Ho creduto veramente che non ci fosse più bisogno di me e ho pensato che non potevo più fare niente di importante, o di utile. Poi succede che qualcuno ti chiede di fare una cosa per lui; qualcuno ti allunga la mano per attraversare la strada, un altro ti telefona per raccontarti una cosa bella che gli è successa e un amico ha bisogno che tu lo ascolti.

Cominciando di nuovo ad ascoltare gli altri, scopri che sono infinite le possibilità che ognuno di noi ha, per fare qualcosa, per sentirsi bene e, anche un po’ diventare quella persona meravigliosa. Aiutando gli altri si aiuta prima di tutto sé stessi.

Ma prima ancora, è molto interessante scoprire che per qualcuno – quanti sono? – tu puoi essere ancora una persona importante.

Allora ti rendi conto che, quel giorno, è morta la mamma di Federica, ma è ancora viva la moglie di Giuliano, la figlia di Laura, la zia di tanti nipoti da riempire un calendario, e l’amica di così tante persone da far impallidire il vocabolario.

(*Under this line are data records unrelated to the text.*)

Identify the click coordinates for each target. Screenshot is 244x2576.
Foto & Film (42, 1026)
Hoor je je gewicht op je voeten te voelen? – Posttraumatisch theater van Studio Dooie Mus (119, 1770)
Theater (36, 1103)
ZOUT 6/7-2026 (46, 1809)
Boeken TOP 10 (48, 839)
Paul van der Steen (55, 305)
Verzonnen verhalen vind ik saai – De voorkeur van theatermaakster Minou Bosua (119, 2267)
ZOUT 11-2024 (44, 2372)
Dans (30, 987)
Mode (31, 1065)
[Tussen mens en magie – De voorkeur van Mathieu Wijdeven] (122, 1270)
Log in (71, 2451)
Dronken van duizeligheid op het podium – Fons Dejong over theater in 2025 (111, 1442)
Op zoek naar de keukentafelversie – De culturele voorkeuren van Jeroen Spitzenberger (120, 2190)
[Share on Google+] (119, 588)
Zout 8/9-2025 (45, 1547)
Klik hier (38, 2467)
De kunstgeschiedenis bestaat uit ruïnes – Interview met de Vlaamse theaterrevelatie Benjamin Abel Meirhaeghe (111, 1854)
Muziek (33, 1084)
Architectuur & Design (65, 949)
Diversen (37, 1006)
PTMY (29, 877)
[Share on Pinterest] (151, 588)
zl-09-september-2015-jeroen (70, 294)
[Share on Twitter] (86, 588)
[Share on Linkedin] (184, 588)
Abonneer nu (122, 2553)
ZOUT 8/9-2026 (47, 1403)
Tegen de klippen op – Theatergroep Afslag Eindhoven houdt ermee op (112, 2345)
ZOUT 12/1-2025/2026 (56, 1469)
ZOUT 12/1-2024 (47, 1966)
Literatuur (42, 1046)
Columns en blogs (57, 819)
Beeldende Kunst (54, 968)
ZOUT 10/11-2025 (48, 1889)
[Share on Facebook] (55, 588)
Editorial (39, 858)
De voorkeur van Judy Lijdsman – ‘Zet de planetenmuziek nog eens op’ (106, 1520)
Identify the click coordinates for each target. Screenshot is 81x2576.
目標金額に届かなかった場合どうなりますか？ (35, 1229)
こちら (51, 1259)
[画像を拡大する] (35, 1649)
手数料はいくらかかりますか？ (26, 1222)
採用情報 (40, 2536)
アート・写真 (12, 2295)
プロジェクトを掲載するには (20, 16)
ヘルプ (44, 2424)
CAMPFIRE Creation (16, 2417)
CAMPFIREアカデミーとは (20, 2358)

Scavando poi in profondità, potresti anche scoprire che anche la mamma di Federica è ancora con te e non ti ha mai lasciato.

Allora scopri che sei ancora qui, eri solo uscita un attimo da te stessa, per non sentire tutto quello che eri costretta a subire.

Ti sei ritrovata e, con molta attenzione e amore per te stessa, forse non ti perderai più.

*******

 

Le pagine del mio 'libro', dovrebbero terminare proprio qui, al 5 novembre 2002, come avevo pensato fin dall'inizio. Un anno esatto di giorni difficili da superare e da aggirare. Dopo queste pagine, c'è la parte delle conclusioni e poi il mio lavoro sarà terminato. Ma non la mia presenza qui. Quella proseguirà con lettere, scambi di emozioni e sentimenti, mescolati con le persone che siamo diventati. 

Le lettere che ho ricevuto in questi mesi, hanno consolidato la mia convinzione di non aver sbagliato a scrivere e mi hanno confermato l'interesse che mi auguravo di trovare. Penso anche che Internet non sia ancora uno strumento usato da tutti e perciò, immagino che un libro 'vero' possa essere letto da molte più persone. Il mio progetto è ancora quello di pubblicare questo mio libro e destinare il ricavato della vendita alla Associazione Italiana Familiari e Vittime della strada e ad altre associazioni cui sono molto legata.